La viande fraîche, boucanée et autres n’étant pas à la portée de la bourse de leurs parents, les jeunes gens se rabattent sur celle du chat. Non seulement pour l’indépendance du ventre mais aussi et surtout, laissent entendre ces jeunes gens, pour ses vertus à l’endurance et performance lors des rapports sexuels (Sic !). A Kinshasa, comme sur l’ensemble du territoire national, le chat n’est pas un animal de compagnie. Il est bon pour chasser les souris qui envahissent les habitations, ces rongeuses qui s’attaquent aux denrées alimentaires, aux vêtements et même aux documents.
Souvent, un seul chat suffit pour la maison. Lorsqu’une femelle met bas, les chattons sont abandonnés et deviennent sauvages. C’est, généralement, eux que les chasseurs ciblent. Une course-poursuite s’en suit avec bâtons, cailloux et autres gourdins.
« Une fois capturé, raconte un jeune du quartier Kimbwala, commune de Mont-Ngafula, qui a requis l’anonymat, le chat, enveloppé dans un sac, est vite abattu. Et non sans difficulté car, en dépit de coups reçus à la tête, il continue à résister jusqu’à son introduction dans une marmite d’eau bouillante. Après le dépeçage, vient la cuisson de moins d’une heure. Bien assaisonnée, la viande est succulente. Et c’est parti pour un repas copieux ».
Avant de souligner qu’il n’est pas le seul à raffoler cette viande. Surtout qu’elle a des vertus curatives pour ceux qui sont en panne sexuelle, a-t-il ajouté.
Ce que confirme un autre jeune homme de Ngiri-Ngiri, marié et la trentaine révolue, lui aussi sous le sceau de l’anonymat. « Moi, je croyais que les amis me trompaient en parlant de performances sexuelles qu’ils ont enregistrées, après la consommation de la viande du chat. Après hésitation, j’ai fini par goûter au plat, tout de même, délicieux. Le premier jour, je me suis abstenu de faire l’amour. Deux jours après, j’ai encore eu l’occasion de prendre le même repas. C’est alors que j’ai essayé et c’était parfait. Habitué à ronfler après une livraison, cette nuit-là, j’en étais arrivé a trois », a-t-il confirmé, demandant qu’on puisse créer au marché central de Kinshasa un pavillon pour la vente de chats.
Pour un autre habitant de la même commune dont l’identité n’a pas également été révélée, la plupart de ces mangeurs de chats appartiennent à des réseaux mal organisés des sportifs délinquants, communément appelés « Kuluna ».
« Ils sont incapables de trouver un emploi pouvant leur générer des recettes.

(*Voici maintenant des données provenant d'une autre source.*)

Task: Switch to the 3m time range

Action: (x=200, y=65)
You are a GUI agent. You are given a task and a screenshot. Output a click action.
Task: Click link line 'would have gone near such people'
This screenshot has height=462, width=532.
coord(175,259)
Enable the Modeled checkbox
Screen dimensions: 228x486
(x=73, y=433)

Pour trouver quelque chose à mettre sous la dent, ils ne peuvent que recourir à cette pratique », a-t-il fustigé.
Un notable du quartier Diangenda, commune de Ngiri-Ngri, s’est dit très indigné par ce genre de comportement qui, selon lui, traduit une certaine exagération de la part de la jeunesse kinoise. Pour lui, les vertus vantées ne sont qu’un faux-fuyant. Ce n’est pas la situation socio-économique misérable qui pousse ces garnements à consommer la viande du chat, mais l’absence d’une éducation familiale de base.
Et de faire remarquer : « Lorsque nous grandissions dans cette même ville, le chat était considéré comme un animal sacré. Personne n’osait facilement l’abattre. Avec les jeunes d’aujourd’hui, il y a une certaine exagération, Ce n’est pas de la nourriture qui leur manque, mais il faut dire que ceux qui se livrent dans ce genre d’aventure font preuve d’un manque d’éducation », a déclaré le notable.